* [SET PROBLEM 1]:
Answer these questions about the text on gravitational waves, one per line:
(a) What do massive bodies in space warp?
(b) According to the text, what are gravitational waves?
(c) Why did Einstein doubt that gravitational waves could ever be detected?
* [SET PROBLEM 2]:
Write the next part of the text on gravitational waves, beginning after its final sentence.

* [TEXT PROVIDED]:
Euclidian geometry dictates that a body that is not affected by outside forces will travel in a straight line using the shortest path. In classical physics, an unaffected beam of light is a straight line. However, in space there are massive bodies that warp the fabric of space itself and, thus, the straight path of most celestial bodies becomes cone-shaped and finite. That’s why most massive bodies have satellites: Earth has the Moon, while the Sun has its planets.

According to Einstein’s theory, any moving massive object “upsets” space. That “perturbance” is what gravitational waves are. Therefore it is not something that is radiated by the object itself, but the effect of structural change caused by its movement. The great scientist himself, however, did not believe that gravitational waves can ever be detected due to how weak they are. Those that may be detected have to be produced by truly massive bodies moving at extreme speeds.

* [RECORDS SHOWN]:
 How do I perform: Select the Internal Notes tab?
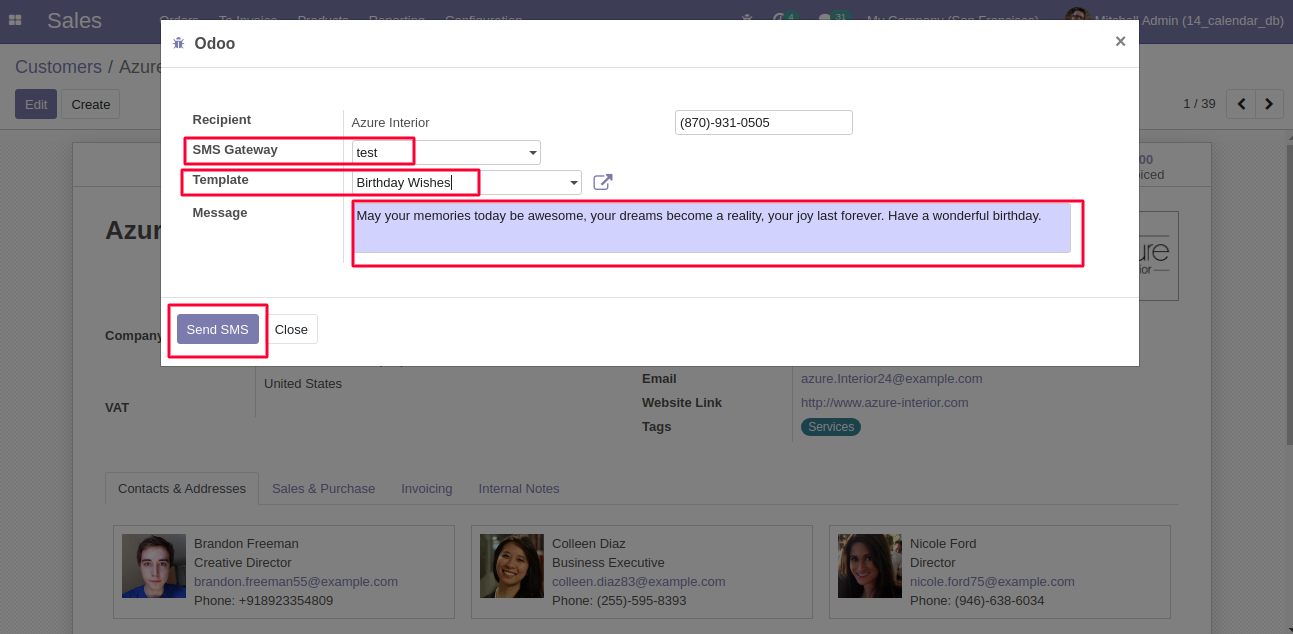coord(518,488)
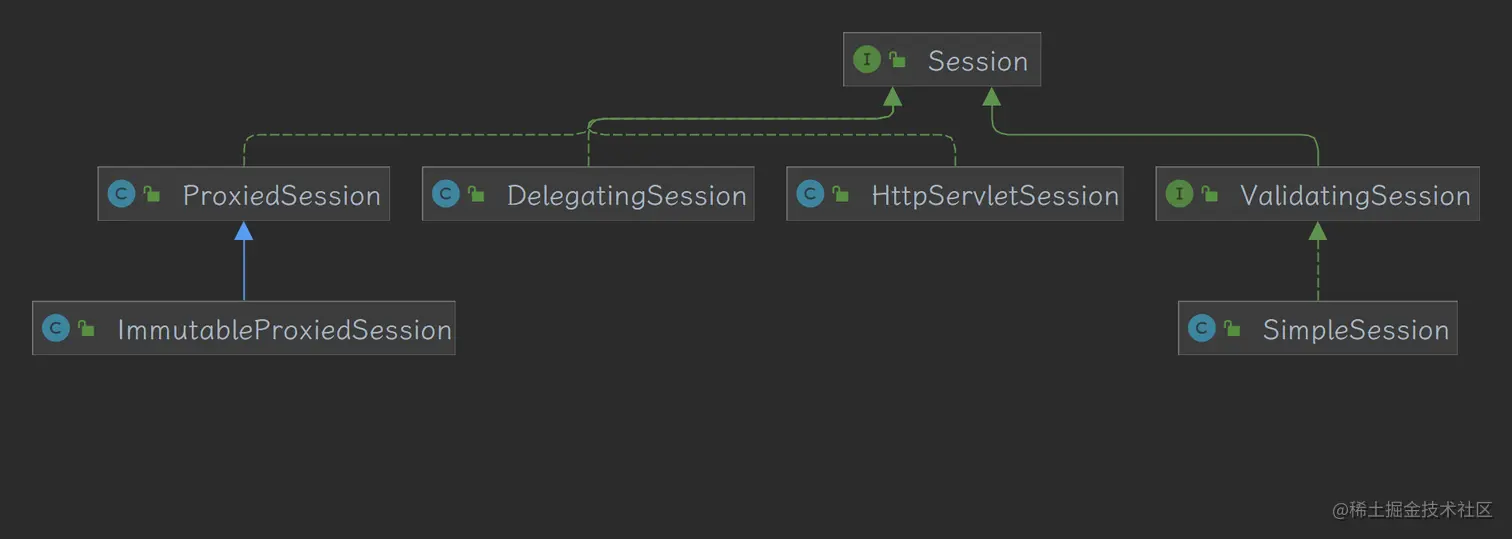Click the blue inheritance arrow below ProxiedSession
This screenshot has width=1512, height=539.
coord(243,261)
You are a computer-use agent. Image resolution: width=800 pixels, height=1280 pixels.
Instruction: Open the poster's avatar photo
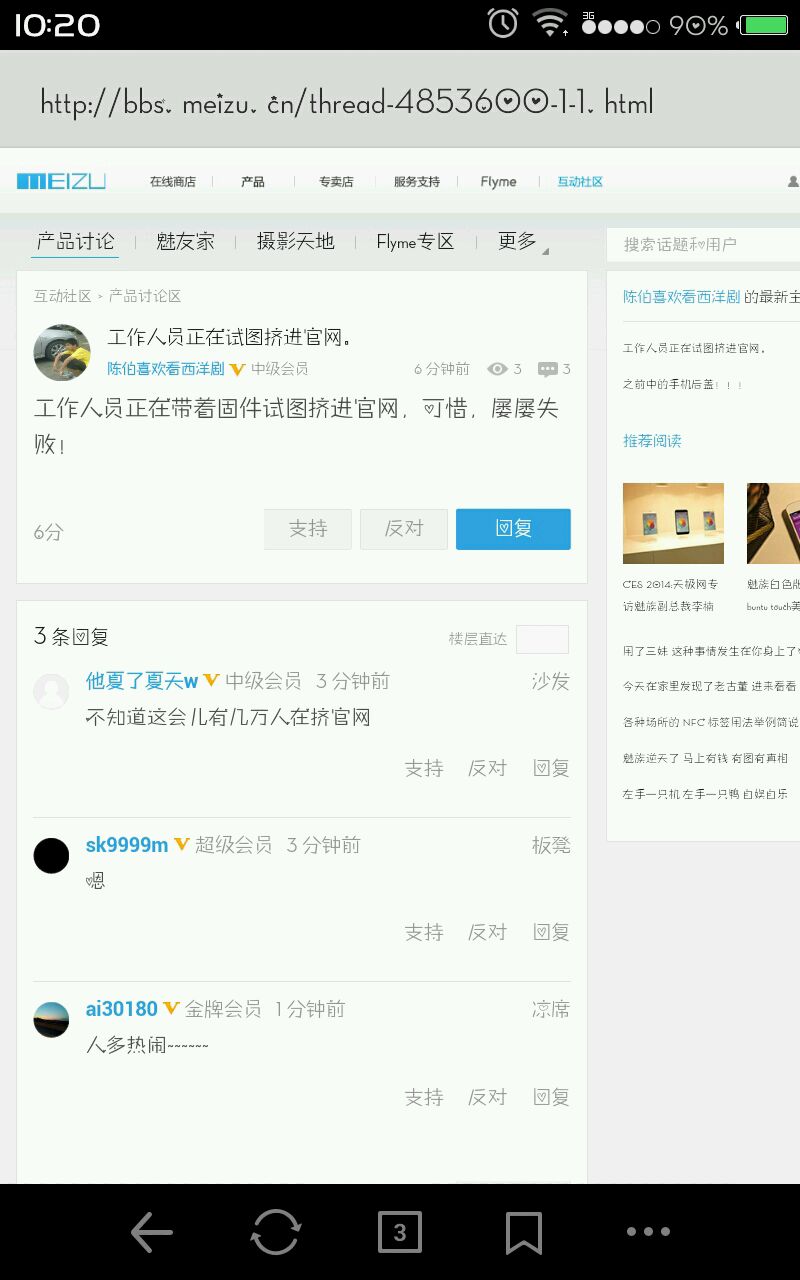pos(62,352)
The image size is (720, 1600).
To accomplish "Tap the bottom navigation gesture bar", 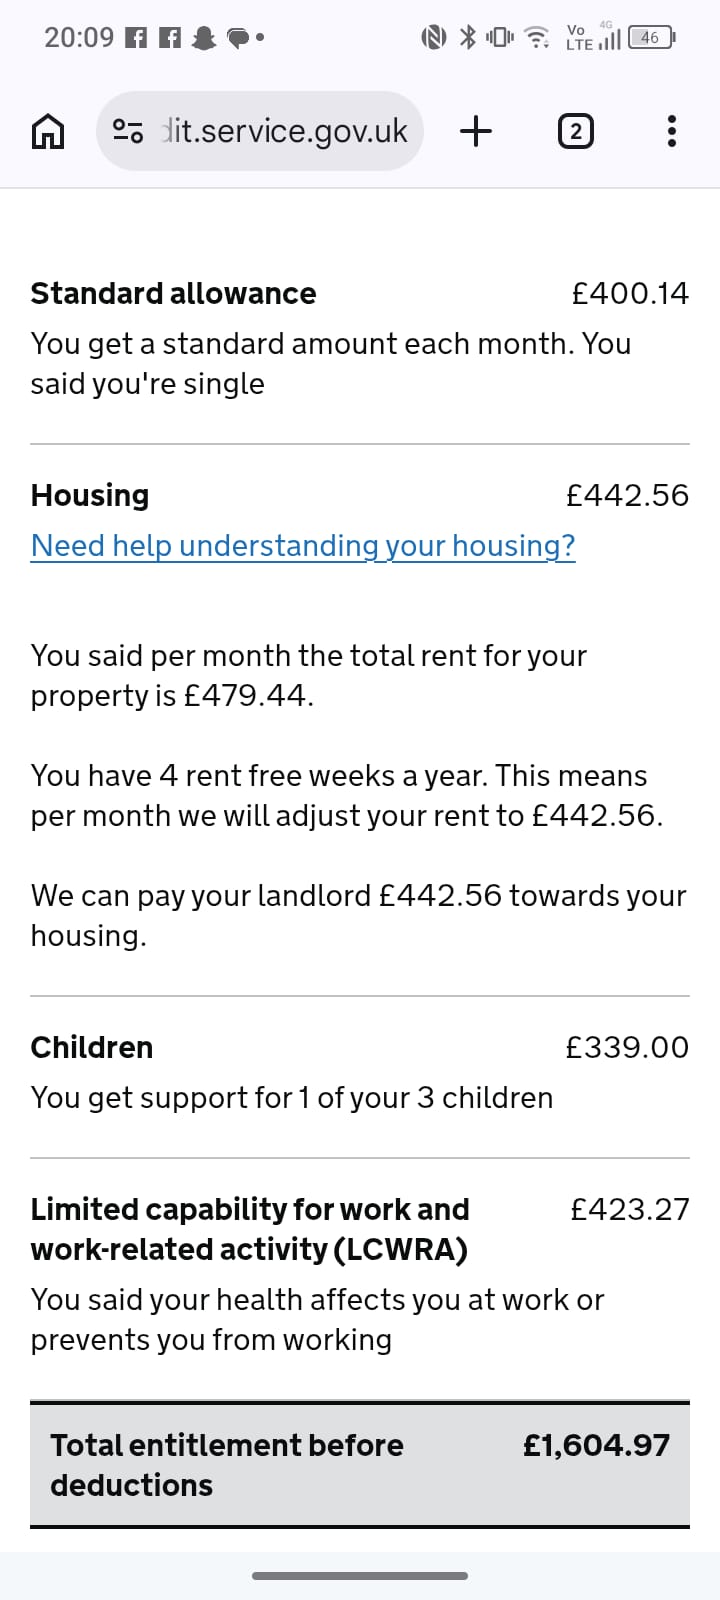I will [x=360, y=1576].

* [EXPECTED ANSWER 1]:
(a) They warp the fabric of space itself.
(b) They are the "perturbance" that any moving massive object causes in space.
(c) He thought they were too weak to be detected.

* [EXPECTED ANSWER 2]:
The first to attempt to register gravitational waves was the American physicist Joseph Weber. For that purpose, he constructed a massive aluminum cylinder and surrounded it with sensors that would register the object’s resonant oscillations caused by gravitational waves. His experiment failed, but renewed other scientists’ interest in detecting gravitational waves.

The idea of using laser interferometers – which, in the end, were used to detect gravitational waves in 2015 – was proposed back in 1962 by Soviet physicists Vladislav Pustovoit and Mikhail Gertzenshtein. The system is quite simple: mirrors are placed at the ends of two perpendicular tunnels and laser beams are emitted between the pairs. If the beams return at the same time, they “nullify” each other and no signal is registered. However, if one of the beams returns later, the sensors register a signal. Such a signal was detected in 2015 at two LIGO installations in the US. However, a great deal of effort was required to achieve this.

“A highly sensitive system isolated from all external influence had to be created in order to detect gravitational waves. It was being perfected for some 20 years. Finally, a disturbance was detected, caused by a merger of two black holes 30 times the mass of our Sun. The merger itself, though, had occurred 1.5 billion years prior,” – explains Ivanchik.

So how are these signals, which have come from so far away, analyzed? How do scientists know that those were, indeed, two black holes? Researchers employ the existing physical models that allow them to determine the properties of the source of gravitational waves by the frequency, amplitude and other parameters of the registered signals.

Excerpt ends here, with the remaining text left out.